Virtual World Interoperability



There's been a lot of talk recently about the need for virtual world interoperability. By that I mean the ability for a character in one virtual world system to be able to enter another virtual world system and carry with it certain attributes and capabilities. For example, my Second Life persona, Imortega Lungu, might wish to leave the realms of SL and enter Everquest II to trade in 3D models that were previously bought with Linden Dollars in SL. The prospect of such trans-world commerce is apparently capturing the imagination of representatives from several large corporations because of the sense that money can be made if player identity can move from one virtual world service to another. Exactly how that would work and how value could be captured by the creators of those worlds remains unclear - but it's an interesting notion nonetheless.

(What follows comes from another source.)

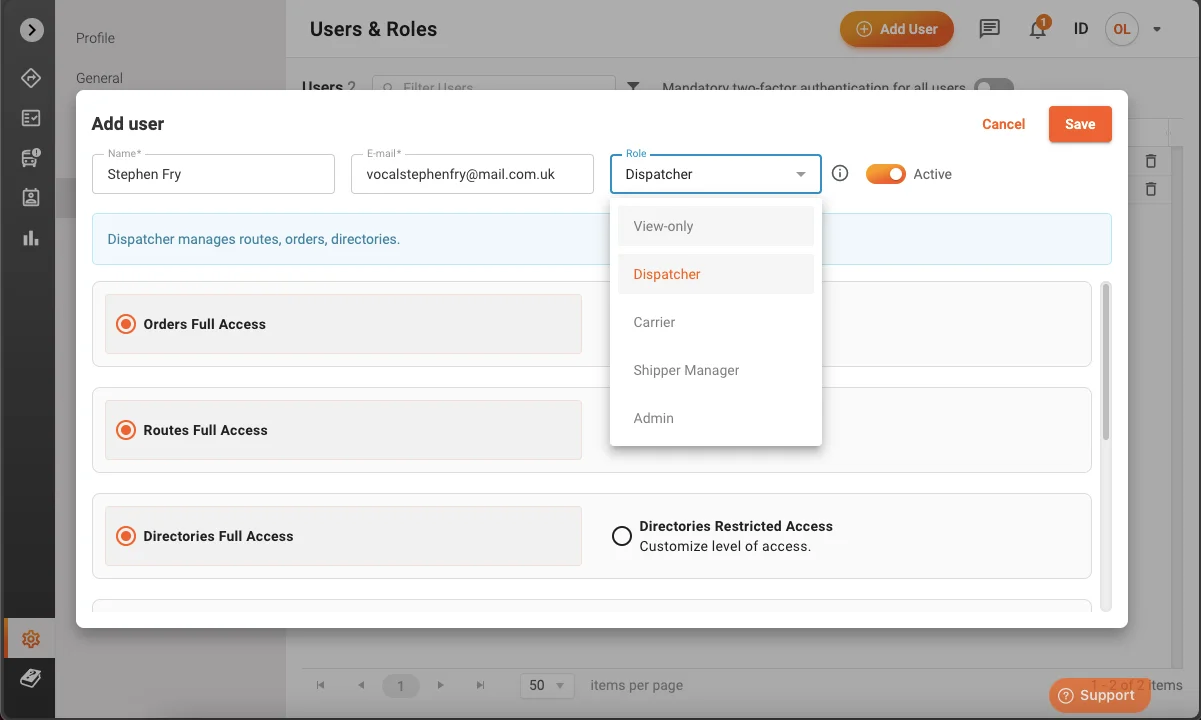Delete the first user with trash icon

This discussion is happening because today's virtual world technologies are for the most part a series of technologically-distinct walled gardens - a bit like Prodigy, Compuserve and AOL were before the advent of the web in the 80's and early 90's. The desire to have a single metaverse that binds together all of the emerging virtual world technologies is a dream shared by many. Such a unifying metaverse would be to 3D as the web was to 2D. It would also have the potential effect of rendering today's virtual world technologies obsolete in the way that early walled gardens were rendered obsolete by the emergence of NCSA's Mosaic web browser. The problem is that the equivalent of what Mosaic was to the web has yet to emerge for 3D virtual worlds. Until it does, there will be much talk around seeking interoperability, standardization, and integration of disparate virtual worlds. Unless there are good business cases for company's to let their virtual world users transcend the walls of their virtual walled gardens, there may be little progress toward the broad interoperability now being envisioned.

1 comment:

dandellion Kimban said...

That is going to be a tough job, it is needed to be done. It came to my mind when I was thinking about the future of the OpenSim project. But, if we speak about different worlds, not only independent grids of the same system, things get much worse.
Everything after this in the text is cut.